Tell me about yourself.
How often is this question asked to new college graduates entering the work force? A lot. Instead of freezing up in front of a potential employer, start creating your own personal brand now. Your online presence has the ability to speak for you, and employers are going to Google you before calling you in for an interview. (The Daily Muse, 2009)
Many companies use Facebook, LinkedIn, Twitter, and personal blogs to screen potential employees. So monitoring what you post on these sites does have an impact on your future career. According to CareerBuilder’s latest social media recruitment survey of more than 2,000 hiring managers and HR professionals and more than 3,000 full-time U.S. workers, 60 percent of employers revealed that they use social networking sites to research job candidates. (McDonnell, 2016) 60% That means there’s a greater chance that your future employer is going to do some snooping.
That doesn’t mean go and delete all of your social media sites, or set them to private. This will do more harm than good. More than two in five employers (41 percent) say they are less likely to interview job candidates if they are unable to find information about that person online — a 6 percent increase since last year. (Grass, 2016)
Here’s how to start creating and fine tuning your personal brand now:
1. Create a Personal Brand Statement
This isn’t a bio or elevator pitch. Your statement is 1-2 sentences answering what you are the best at, who your audience is professionally, and how you do it uniquely. It sums up your unique promise of value. Every description of yourself from now on will stem from your personal brand statement.
A personal brand statement it catchy, quick, and memorable. Search up some professional twitter bios; they’re under 160 characters, give a snapshot into who the person is, what they do, and insight into how they do this.
2. Determine What Your Personal Brand Stand For?
Sit down and think long and hard about what it is your personal brand is going to convey and how are you going to sell it. Think about the way you present yourself in your photos–what are you wearing, is this a photo you would proudly show an employer?
It’s important to think long and hard about your personal brand, all the way down to the small details. What are your goals, what skills do you have to offer, what is your work ethic like, how do people benefit by working with you? These are all important questions to think about when creating your personal brand.
3. Identify Your Target Audience
One of the most crucial parts to creating your own personal brand is to understand your target audience. Who is it that will be seeing your social media accounts? What message are you trying to get across to those who will be seeing your sites?
Once you understand your target audience, you can tailor your posts to appeal to that group of people.

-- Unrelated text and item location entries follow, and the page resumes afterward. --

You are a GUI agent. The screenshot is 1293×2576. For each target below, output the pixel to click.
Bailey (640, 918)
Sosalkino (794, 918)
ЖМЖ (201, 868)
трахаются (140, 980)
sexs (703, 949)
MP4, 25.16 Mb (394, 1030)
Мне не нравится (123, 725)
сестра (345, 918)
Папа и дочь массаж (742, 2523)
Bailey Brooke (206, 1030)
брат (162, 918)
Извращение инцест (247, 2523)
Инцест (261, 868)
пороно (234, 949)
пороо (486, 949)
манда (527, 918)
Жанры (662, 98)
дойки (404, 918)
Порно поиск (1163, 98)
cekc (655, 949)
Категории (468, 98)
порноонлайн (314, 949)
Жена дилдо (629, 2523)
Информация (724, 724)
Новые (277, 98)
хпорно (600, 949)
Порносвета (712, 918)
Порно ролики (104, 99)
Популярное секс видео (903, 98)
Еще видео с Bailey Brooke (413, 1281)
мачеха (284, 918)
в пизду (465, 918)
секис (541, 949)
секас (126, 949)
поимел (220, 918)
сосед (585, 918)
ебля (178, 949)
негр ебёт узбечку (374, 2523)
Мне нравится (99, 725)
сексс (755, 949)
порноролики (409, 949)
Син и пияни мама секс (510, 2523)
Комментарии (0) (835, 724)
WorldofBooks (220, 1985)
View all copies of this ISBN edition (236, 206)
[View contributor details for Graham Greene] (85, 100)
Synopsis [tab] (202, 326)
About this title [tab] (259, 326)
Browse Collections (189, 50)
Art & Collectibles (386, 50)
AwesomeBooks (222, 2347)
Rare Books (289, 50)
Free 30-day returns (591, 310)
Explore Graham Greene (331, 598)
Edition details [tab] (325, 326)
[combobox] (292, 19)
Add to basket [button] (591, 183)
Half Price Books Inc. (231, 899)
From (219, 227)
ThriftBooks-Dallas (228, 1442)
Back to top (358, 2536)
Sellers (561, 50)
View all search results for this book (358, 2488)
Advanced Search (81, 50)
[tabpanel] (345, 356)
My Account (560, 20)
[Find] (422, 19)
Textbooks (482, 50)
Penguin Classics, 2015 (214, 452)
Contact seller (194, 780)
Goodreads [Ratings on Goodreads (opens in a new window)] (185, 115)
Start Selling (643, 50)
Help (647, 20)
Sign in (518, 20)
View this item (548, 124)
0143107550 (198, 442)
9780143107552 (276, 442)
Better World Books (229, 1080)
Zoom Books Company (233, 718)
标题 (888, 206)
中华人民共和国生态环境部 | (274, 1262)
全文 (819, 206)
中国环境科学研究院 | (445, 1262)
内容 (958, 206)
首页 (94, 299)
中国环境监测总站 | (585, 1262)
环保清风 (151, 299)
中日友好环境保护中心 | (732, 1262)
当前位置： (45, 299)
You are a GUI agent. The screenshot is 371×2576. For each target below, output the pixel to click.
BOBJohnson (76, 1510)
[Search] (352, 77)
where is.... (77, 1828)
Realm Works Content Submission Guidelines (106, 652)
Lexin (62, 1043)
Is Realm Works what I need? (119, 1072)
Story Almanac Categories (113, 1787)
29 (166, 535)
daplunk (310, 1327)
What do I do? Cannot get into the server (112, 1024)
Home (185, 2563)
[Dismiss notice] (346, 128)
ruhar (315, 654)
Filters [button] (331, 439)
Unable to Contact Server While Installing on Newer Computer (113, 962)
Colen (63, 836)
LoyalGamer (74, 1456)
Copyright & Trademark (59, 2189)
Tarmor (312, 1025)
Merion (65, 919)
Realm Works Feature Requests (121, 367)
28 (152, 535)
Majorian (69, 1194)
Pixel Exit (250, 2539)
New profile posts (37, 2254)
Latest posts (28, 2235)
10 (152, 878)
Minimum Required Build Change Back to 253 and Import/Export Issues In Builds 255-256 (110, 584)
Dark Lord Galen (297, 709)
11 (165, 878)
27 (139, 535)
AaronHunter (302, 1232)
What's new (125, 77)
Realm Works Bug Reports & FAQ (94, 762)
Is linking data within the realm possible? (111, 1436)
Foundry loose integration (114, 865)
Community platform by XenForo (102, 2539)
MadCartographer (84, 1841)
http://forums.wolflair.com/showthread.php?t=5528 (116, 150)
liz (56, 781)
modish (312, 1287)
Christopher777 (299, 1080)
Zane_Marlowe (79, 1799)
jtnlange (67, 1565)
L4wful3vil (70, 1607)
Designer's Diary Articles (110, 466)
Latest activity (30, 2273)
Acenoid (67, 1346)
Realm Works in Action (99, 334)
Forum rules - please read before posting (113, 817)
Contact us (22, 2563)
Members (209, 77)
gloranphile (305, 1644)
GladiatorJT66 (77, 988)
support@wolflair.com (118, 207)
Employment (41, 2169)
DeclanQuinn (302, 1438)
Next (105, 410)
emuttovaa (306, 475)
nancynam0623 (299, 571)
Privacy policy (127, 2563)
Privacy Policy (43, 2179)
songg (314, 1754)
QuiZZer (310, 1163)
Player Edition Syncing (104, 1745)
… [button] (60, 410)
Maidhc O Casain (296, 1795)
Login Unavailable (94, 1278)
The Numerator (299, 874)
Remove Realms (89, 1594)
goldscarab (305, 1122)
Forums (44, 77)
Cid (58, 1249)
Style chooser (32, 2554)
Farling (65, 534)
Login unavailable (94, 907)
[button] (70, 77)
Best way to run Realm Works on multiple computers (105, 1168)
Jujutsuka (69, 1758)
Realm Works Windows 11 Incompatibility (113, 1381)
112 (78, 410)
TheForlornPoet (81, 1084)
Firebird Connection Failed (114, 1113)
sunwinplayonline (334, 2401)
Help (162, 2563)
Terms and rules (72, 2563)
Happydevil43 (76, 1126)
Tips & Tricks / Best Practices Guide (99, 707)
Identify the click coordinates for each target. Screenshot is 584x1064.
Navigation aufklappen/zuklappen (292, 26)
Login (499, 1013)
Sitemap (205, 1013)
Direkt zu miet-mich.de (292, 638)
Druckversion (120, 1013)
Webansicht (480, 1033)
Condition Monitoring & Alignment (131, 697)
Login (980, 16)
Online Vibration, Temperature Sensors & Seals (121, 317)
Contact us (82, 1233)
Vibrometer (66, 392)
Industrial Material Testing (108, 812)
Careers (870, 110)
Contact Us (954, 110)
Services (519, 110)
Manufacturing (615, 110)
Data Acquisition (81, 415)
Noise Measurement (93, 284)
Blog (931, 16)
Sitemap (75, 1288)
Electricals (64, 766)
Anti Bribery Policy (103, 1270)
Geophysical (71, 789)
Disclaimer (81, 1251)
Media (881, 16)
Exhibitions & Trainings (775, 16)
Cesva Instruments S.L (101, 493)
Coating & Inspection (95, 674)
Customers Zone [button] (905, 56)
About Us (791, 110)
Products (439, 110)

4. Sensor Your Social Media
Once you’ve identified your personal brand statement, what your personal brand stands for, and who your target audience is then it’s time to do some cleaning. There are many great tools out there to help you manage and maximize your social media presence. A lot of these have free tools to help flag potentially harmful posts on all of your social media sites, but to really clean house, you’ll have to spend some cash.
Instead, you can DIY. While you might think you’re documenting all of the exciting times you had throughout college, or that weekend at Coachella, these can potentially be damaging to your image. Images and posts about college parties, alcohol, drugs, scandalous outfits, or anything questionable should be wiped from your social media. Making them private won’t help either as many companies have ways around these privacy settings.
Moral of the Story
The world is watching you. By taking control of your personal brand and online presence, you’ll be setting yourself up for career success. Investing in yourself is one of the most beneficial move you can make at this point in your life.